Bali in 4 giorni o Bali in 5 giorni è una scelta ideale quando l’obiettivo è avere un assaggio dell’isola senza l’ambizione di vedere tutto. In questi casi la domanda quanti giorni a Bali si trasforma in un’altra domanda molto più utile: cosa vale la pena fare per tornare a casa con la sensazione di aver vissuto Bali, anche se per poco.

Un itinerario breve funzionerà al meglio se si scelgono massimo due differenti zone per gli alloggi, idealmente una zona comoda all’arrivo e una zona più interna. Le prime notti in area Kuta, Seminyak o Sanur aiutano a non complicarsi la vita appena atterrati, soprattutto se il volo è lungo e l’arrivo è stancante. In queste zone si vive la Bali più festaiola e internazionale, con ritmi molto diversi dal resto dell’isola. Poi conviene spostarsi internamente, magari verso Ubud per concentrare natura, cultura e la vera atmosfera balinese in pochi giorni, tenendo presente che Ubud stessa richiede una gestione dei tempi differente e non è “un punto sulla mappa” che si visita in un pomeriggio.

Se poi l’idea è includere Nusa Penida, in 4-5 giorni diventa una scelta che va ponderata bene perché, come abbiamo scritto nel nostro approfondimento, richiede energie e tempo. La giornata infatti sarà molto piena tra la sveglia presto per salire sul primo traghetto in modo di raggiungere l’isola alle prime ore del mattino (con poca folla), il trasferimento in barca con un mare che può essere mosso, il noleggio dello scooter e gli spostamenti interni sotto il sole. Una visita a Nusa Penida può avere senso solo se si è disposti a rinunciare ad altre zone e a non pretendere un itinerario pieno. In alternativa, in pochi giorni a Bali spesso è più soddisfacente vivere bene due aree, piuttosto che inserire tre o quattro tappe e passare metà del tempo in strada.

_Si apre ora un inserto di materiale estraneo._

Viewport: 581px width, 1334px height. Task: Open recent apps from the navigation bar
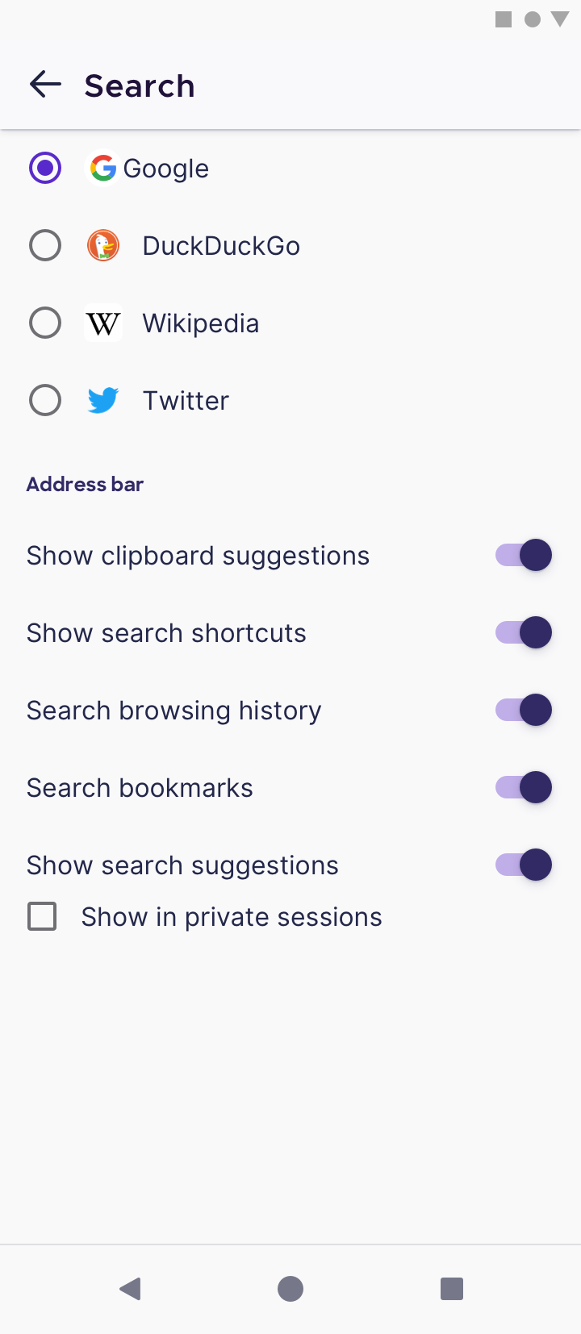pyautogui.click(x=450, y=1288)
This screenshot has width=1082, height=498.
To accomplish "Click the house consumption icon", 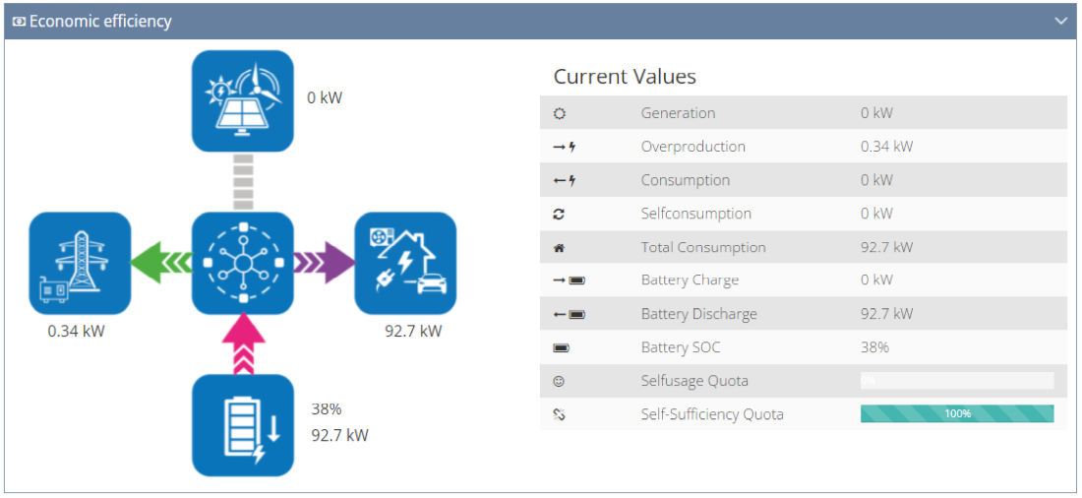I will 404,263.
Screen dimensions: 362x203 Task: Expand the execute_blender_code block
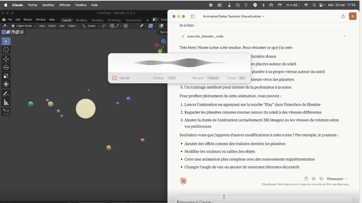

Ci sentiamo invece di sconsigliare l’inserimento di Lombok nel caso in cui i giorni a disposizione siano solo 4 o 5. Solo il trasferimento che impiega dalle 2 alle 3h a seconda della tipologia di barca scelta rende necessario spendere almeno 2 notti sull’isola.

2. Sette giorni a Bali: itinerario bilanciato per una prima volta senza correre

Bali in 7 giorni è la durata che in molti casi si rivela ideale, perché consente di bilanciare esperienze diverse senza trasformare l’itinerario in una corsa. Quando si valuta quanti giorni a Bali dedicare al primo viaggio, 7 sono quelli che permettono di cambiare due o tre alloggi (e quindi zone) con un minimo di respiro, inserendo anche un paio di giornate più rilassanti.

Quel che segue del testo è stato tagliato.